Updated: Apr 5, 2023

How well does your organization detect and monitor potential cyber threats? Malicious actors are constantly developing new forms of attack, so you must validate the extent of your detection and monitoring to ensure you are truly defending against cyber-attacks.



To help assess your cybersecurity program, ask the following questions to better understand your detection and monitoring capabilities.


#1 - Does your network monitor cyber threats 24x7x365?


24x7 monitoring is critical as threat actors target organizations at all times and especially after working hours, during weekends, and holidays. Threat actors know that organizations often do not monitor during these times. It only takes minutes to fully compromise an organization and exfiltrate data, and with hours of unmonitored time, the risk of a breach increases.


#2 - What cyber threats are being monitored in your systems?


It is important to ask your IT Department what type of threats you are detecting and responding to. A lot of focus in organizations tends to be on system health and uptime. It is usually not their priority to understand potential threats and develop up-to-date detection capabilities. At a minimum, you should be monitoring phishing reports, endpoint detection, anomalous user behavior & login activity, anomalous network & perimeter activity, and internal and external scanning.


#3 - How are phishing events detected, reported, and responded to?


Phishing is the number one method for threat actors to compromise an organization. All organizations should have a system in place for users to report phishing emails and a response team should be ready to act on verified phishing threats, in near real time.


#4 - Who is responsible for investigating cyber threats?


It is important to have clear accountability for investigating cyber threats. Cyber monitoring and investigation should be handled by certified trained individuals who prioritize reducing cyber risk. For IT professionals, availability of systems is usually the priority, which means security monitoring tends to take a back seat.


#5 - How long does it take to investigate cyber threats?


Responding to cyber threats is a race against time. All threat monitoring providers should provide metrics that indicate how long it takes to investigate detected threats. The longer it takes to investigate threats, the higher the risk of critical compromise.


#6 - What percentage of detected threats are being responded to?


Cyber alerts can get to extremely high volumes. Overwhelmed IT teams report that conflicting priorities often lead to missed and ignored alerts. To avoid a security breach, it is important that all alerts get investigated in real time to identify risk and reduce false positives.


#7 - If a cybersecurity breach is discovered, who is notified and how?

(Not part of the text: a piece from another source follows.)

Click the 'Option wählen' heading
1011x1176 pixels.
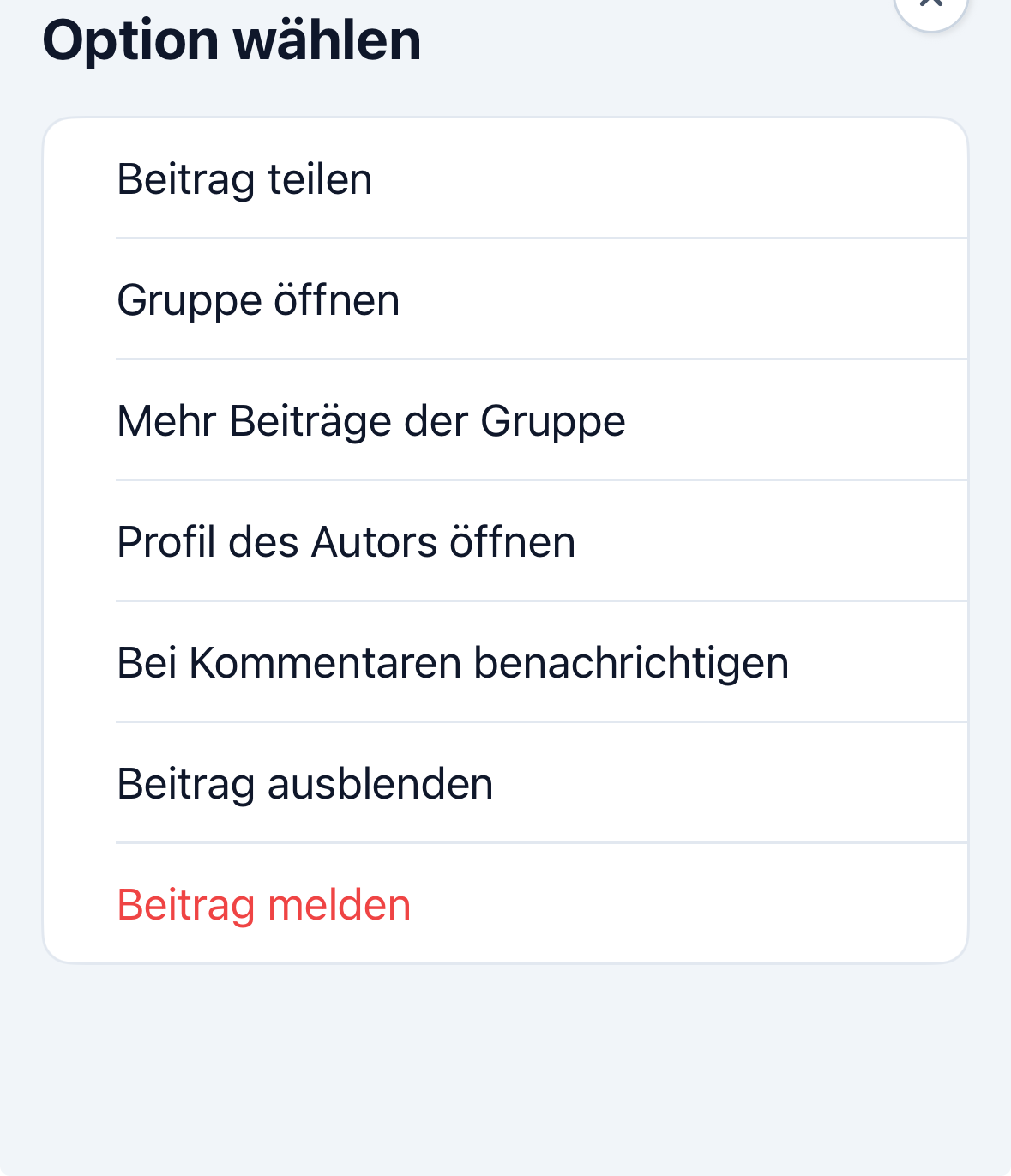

To successfully combat threat actors, organizations should have an incident response plan with clear escalation and notification procedures. If monitoring is outsourced, vendors should have clear escalation and reporting SLAs to ensure that identified risk are responded to appropriately.


#8 - Who is responsible for incident handling and remediation?


When an incident does occur, organizations often struggle with what to do and who is in charge. It is important to know the extent of what your IT provider will handle and what responsibilities fall on your team. The incident response plan should document clear roles and processes so that the organization is able to respond quickly and efficiently.


#9 - Do you provide weekly security reporting?


Security vendors should provide reporting to ensure that all alerts are responded to and investigated in a timely manner. Vendors should be held accountable to provide insight and transparency to investigation volume, response time, handling time, and outcomes.


#10 - What standards are being used to measure your cybersecurity strength?


For organizations that choose to outsource IT, it is important that vendors are working within the framework of security best practices. IT vendors should be able to provide answers to what security framework their people, process, and technology aligns to.